### Input data
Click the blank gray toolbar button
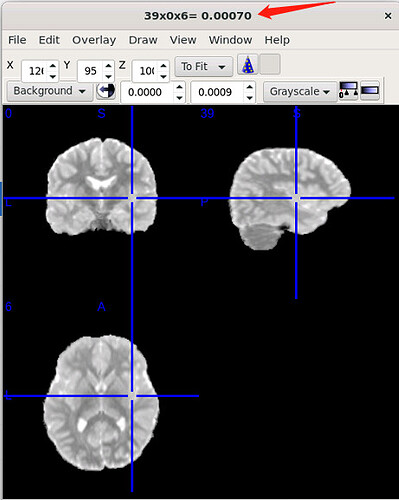The image size is (399, 500). pyautogui.click(x=270, y=65)
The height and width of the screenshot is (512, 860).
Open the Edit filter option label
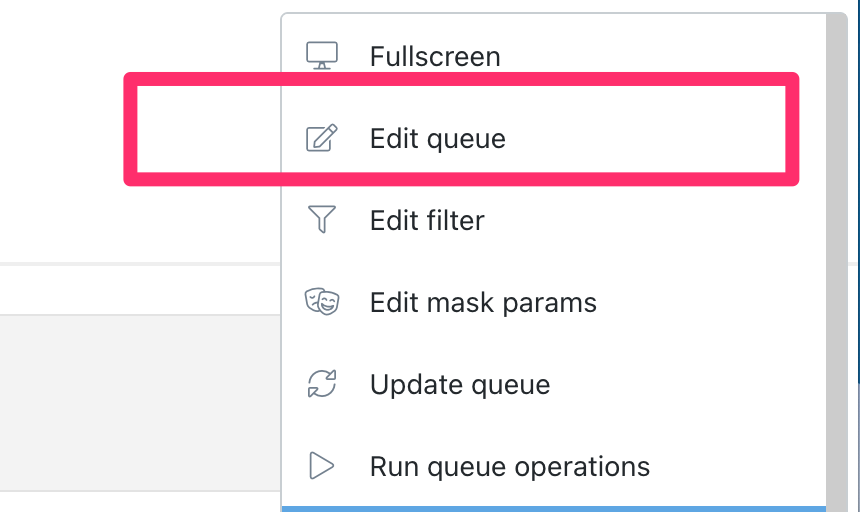(427, 220)
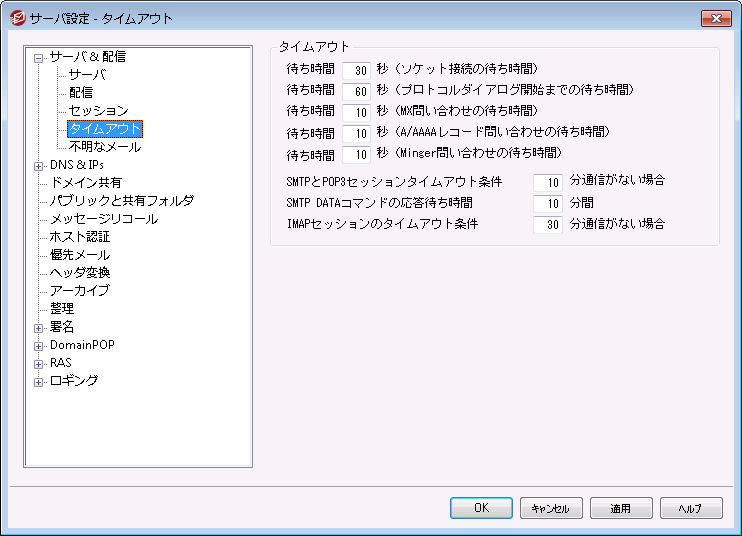Click the Minger query wait time field
The width and height of the screenshot is (742, 536).
tap(355, 155)
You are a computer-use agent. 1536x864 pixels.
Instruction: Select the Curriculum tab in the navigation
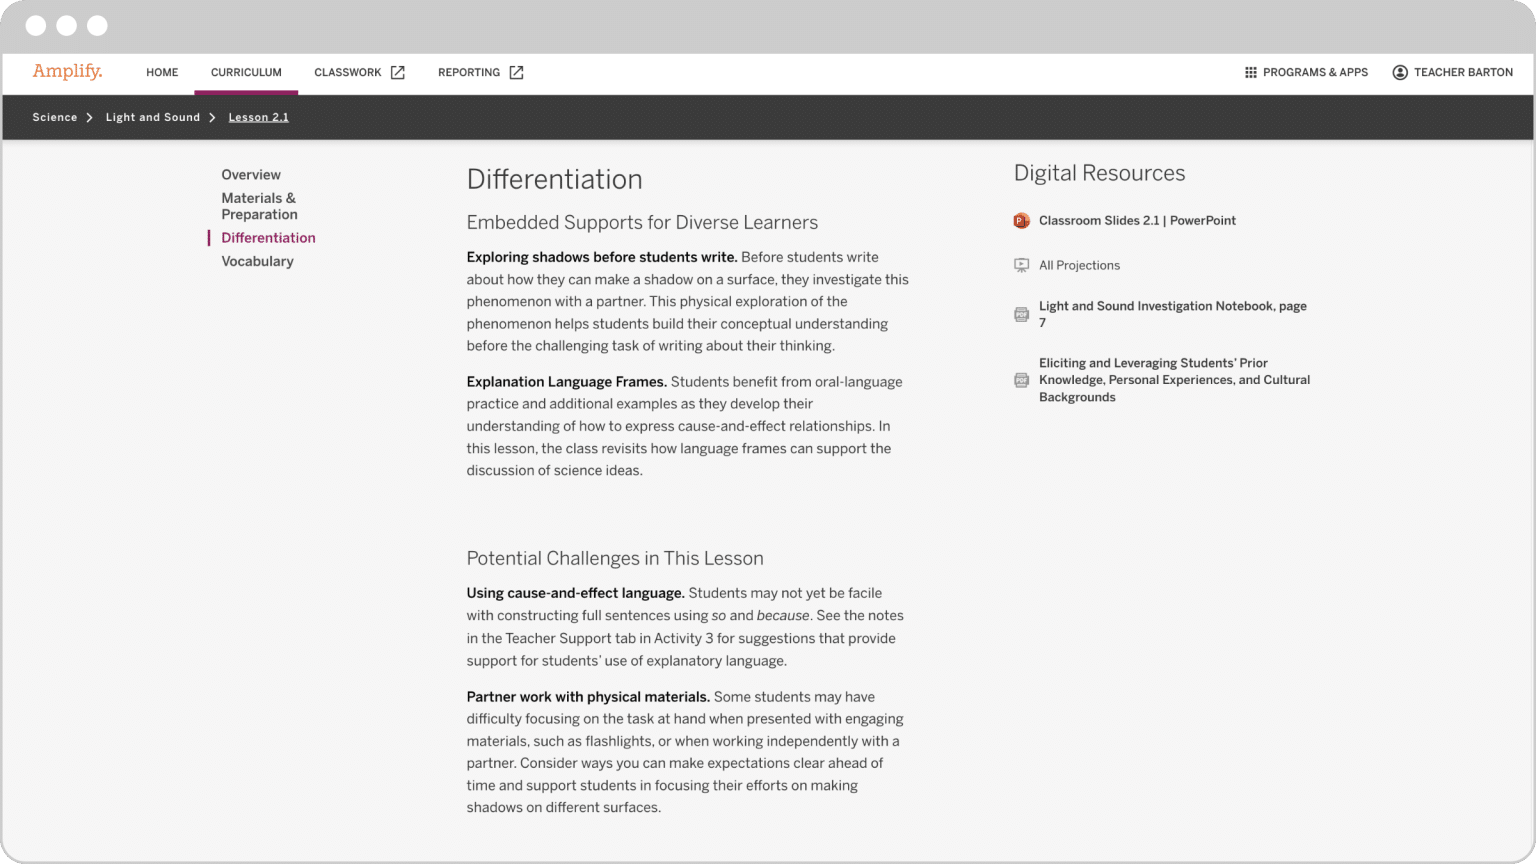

### Exercise prompt
Output the records exactly as they appear, skipping any pictures.

### Answer to the exercise
Click the blank gray toolbar button
The image size is (399, 500). pyautogui.click(x=270, y=65)
The height and width of the screenshot is (512, 860).
Open the Edit filter option label
(427, 220)
Click the Minger query wait time field
The width and height of the screenshot is (742, 536).
tap(355, 155)
You are a computer-use agent. 1536x864 pixels.
Instruction: Select the Curriculum tab in the navigation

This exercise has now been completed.